Report only how many lines below include "agent".

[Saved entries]
-- Opening Marker --
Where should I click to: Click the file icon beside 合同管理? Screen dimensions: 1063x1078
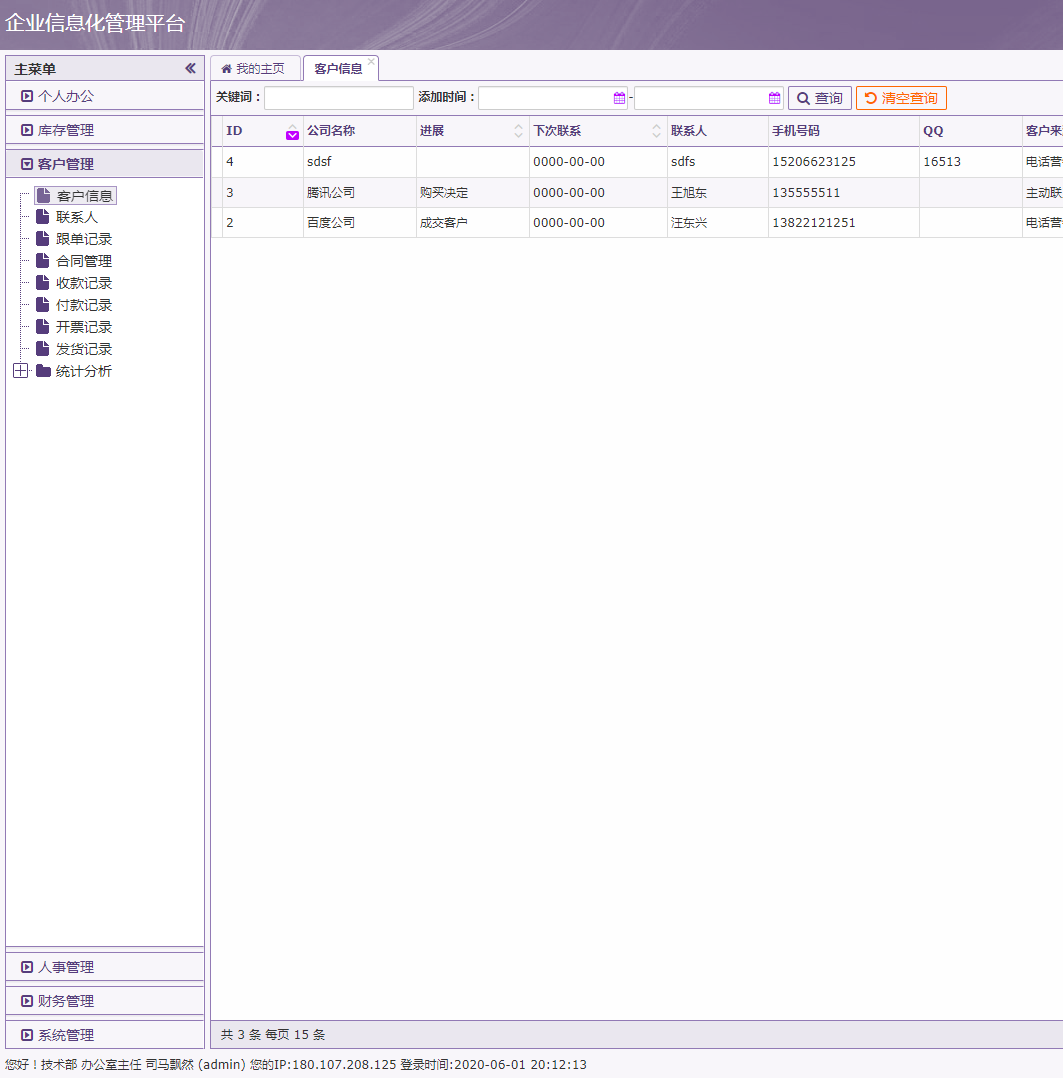coord(43,261)

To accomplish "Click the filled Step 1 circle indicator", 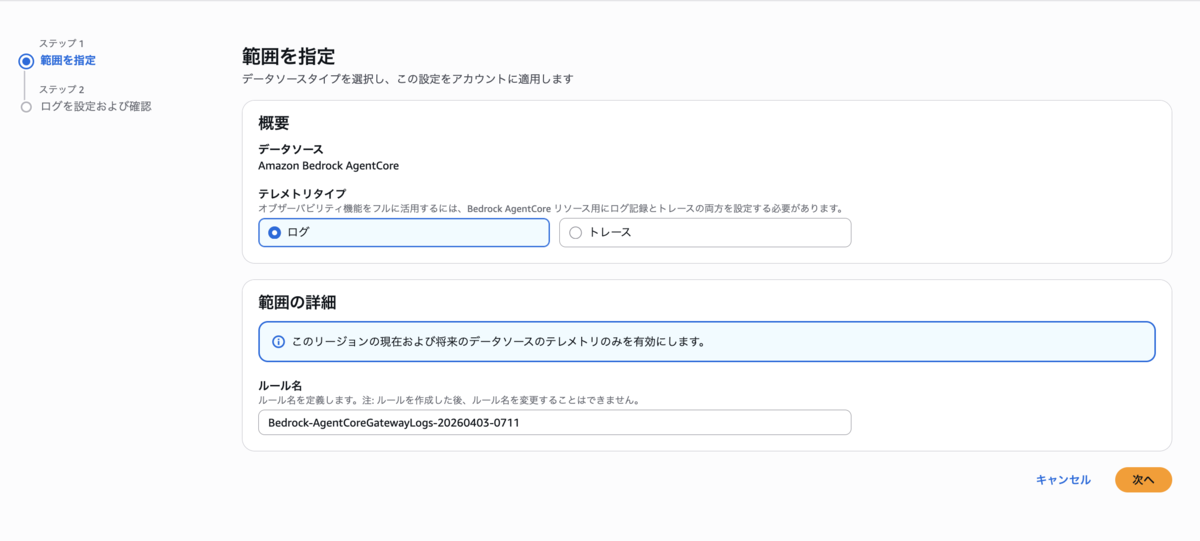I will tap(26, 61).
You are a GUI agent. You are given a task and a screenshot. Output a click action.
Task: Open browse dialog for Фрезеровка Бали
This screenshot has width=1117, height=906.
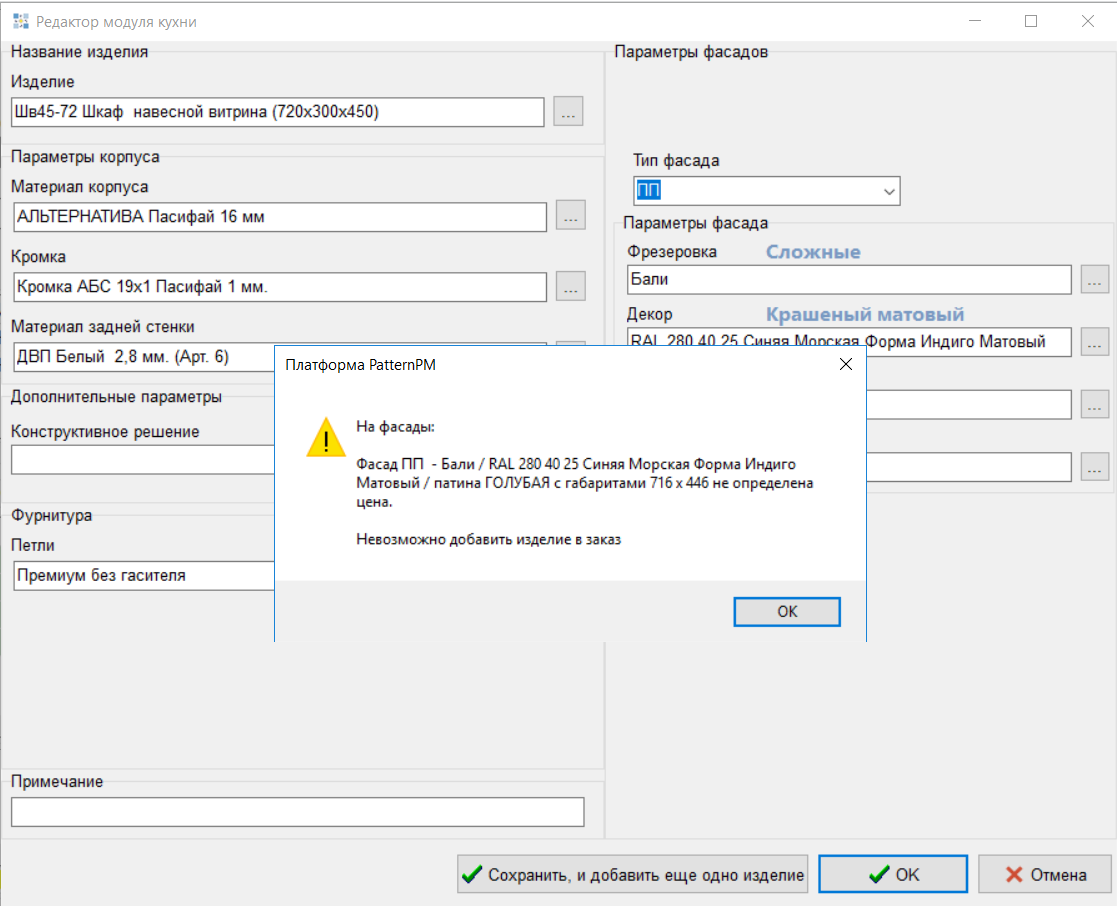tap(1095, 280)
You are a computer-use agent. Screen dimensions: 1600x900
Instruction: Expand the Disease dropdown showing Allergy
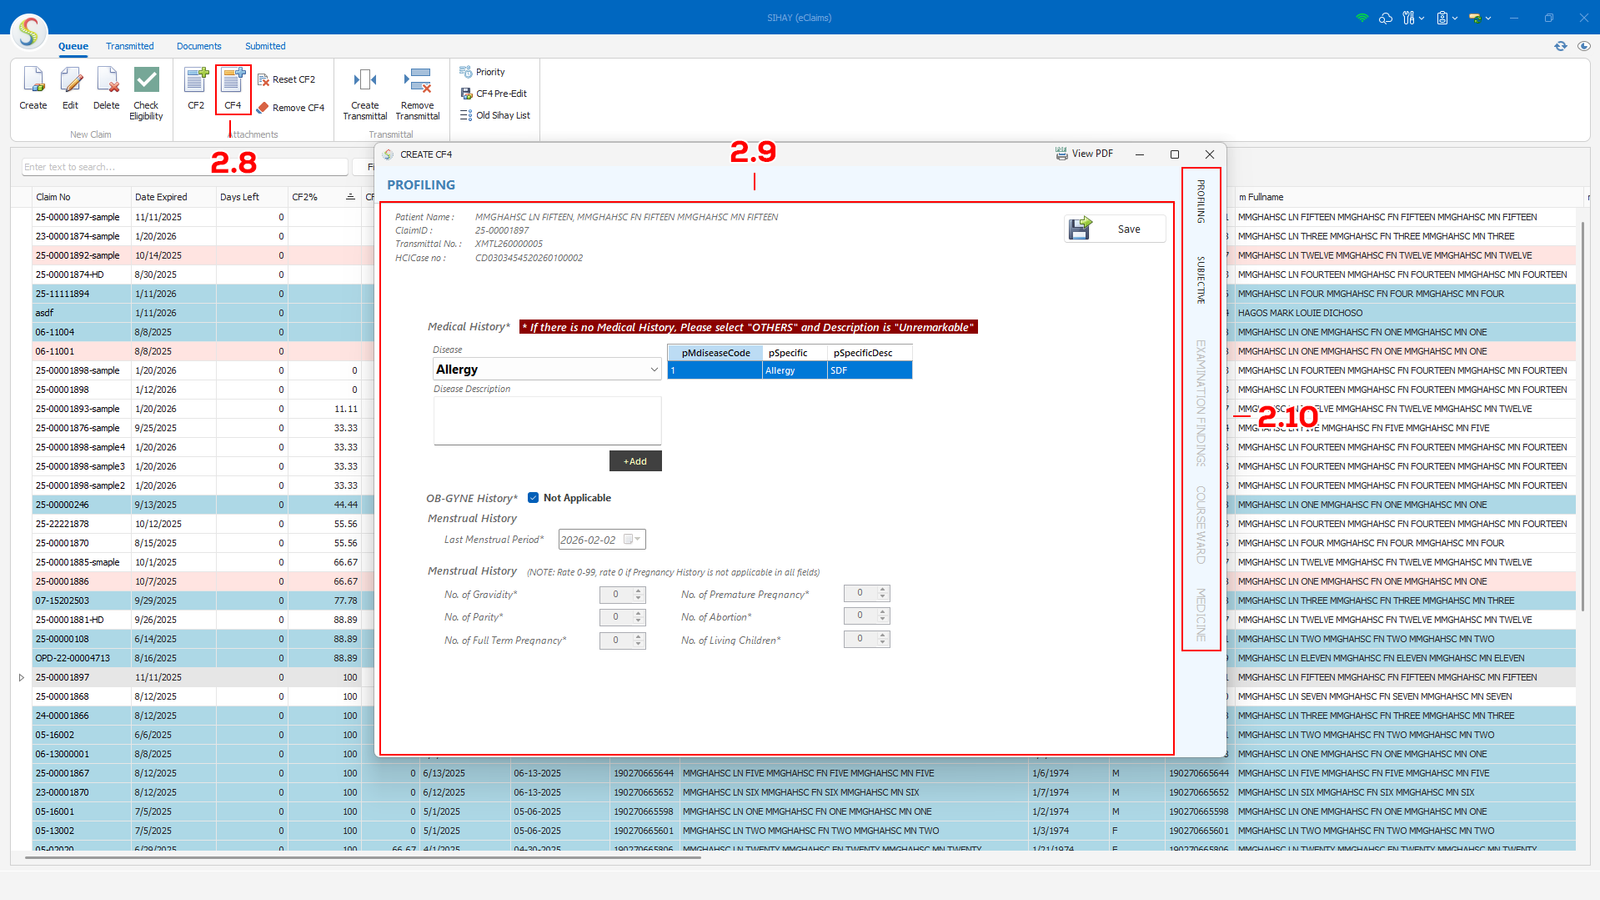[654, 370]
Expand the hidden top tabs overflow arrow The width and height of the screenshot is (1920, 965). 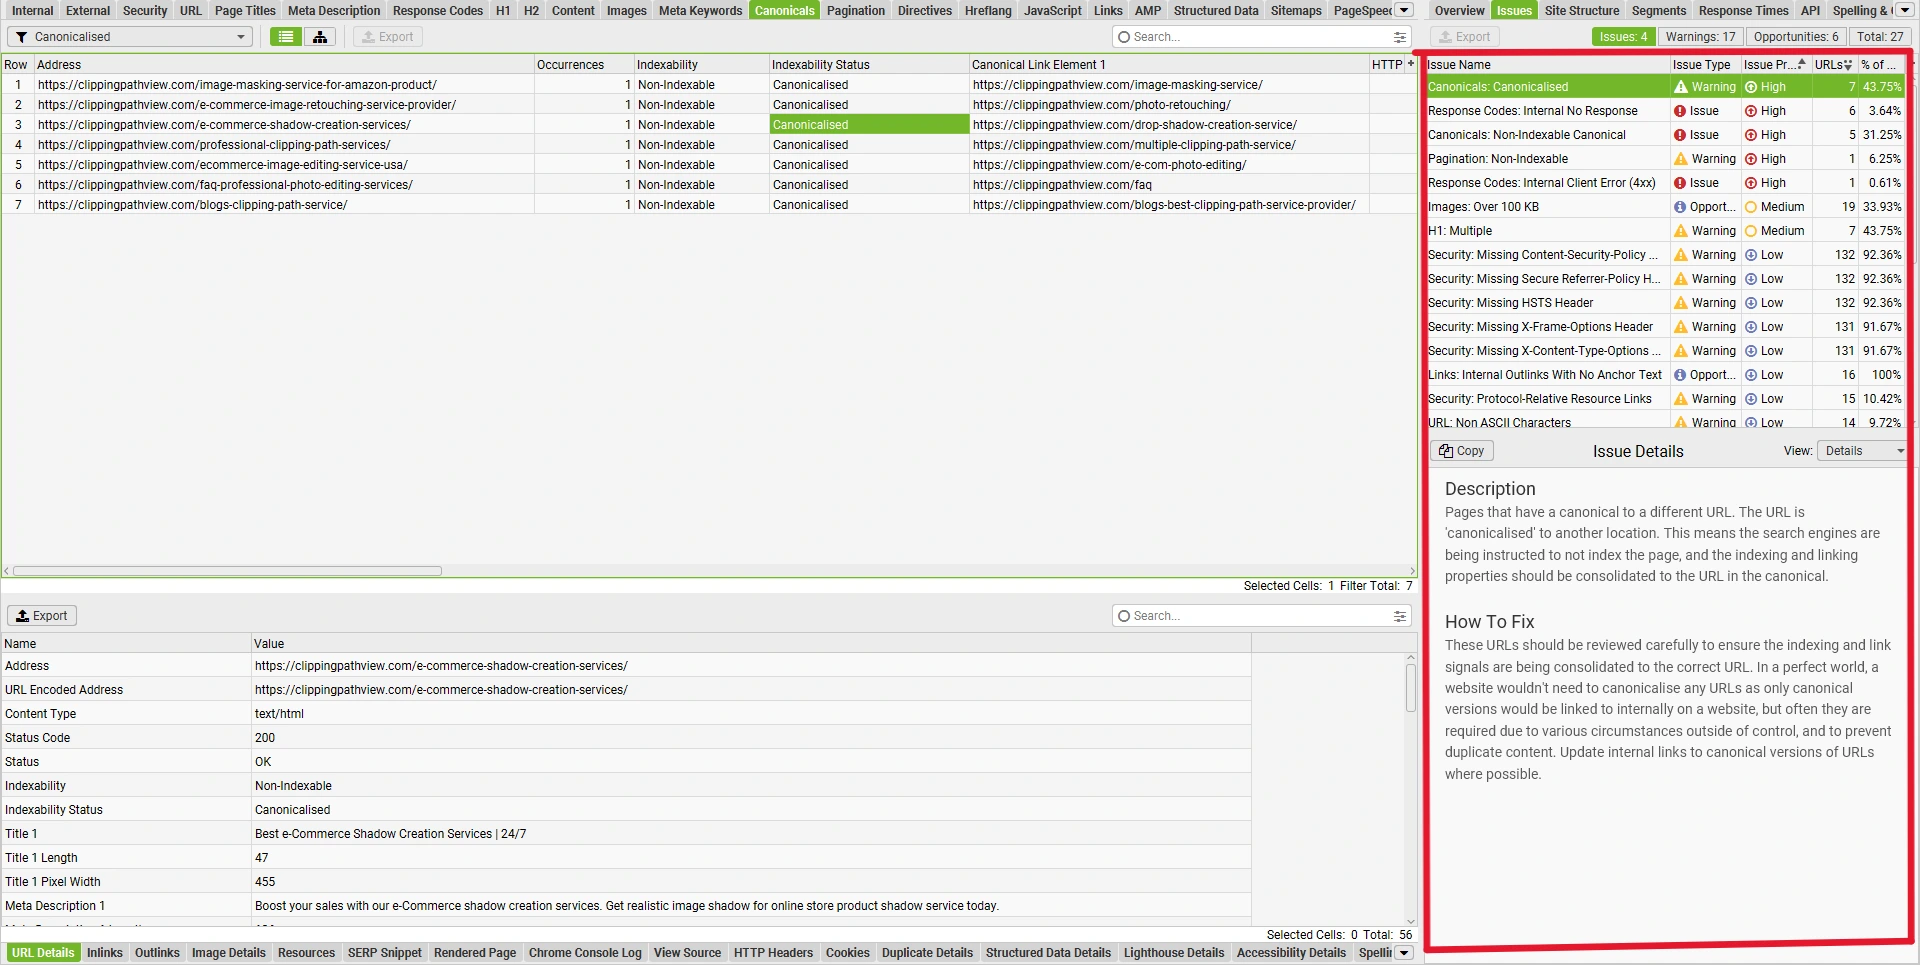coord(1404,10)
-- Closing Marker --
Exercise result
2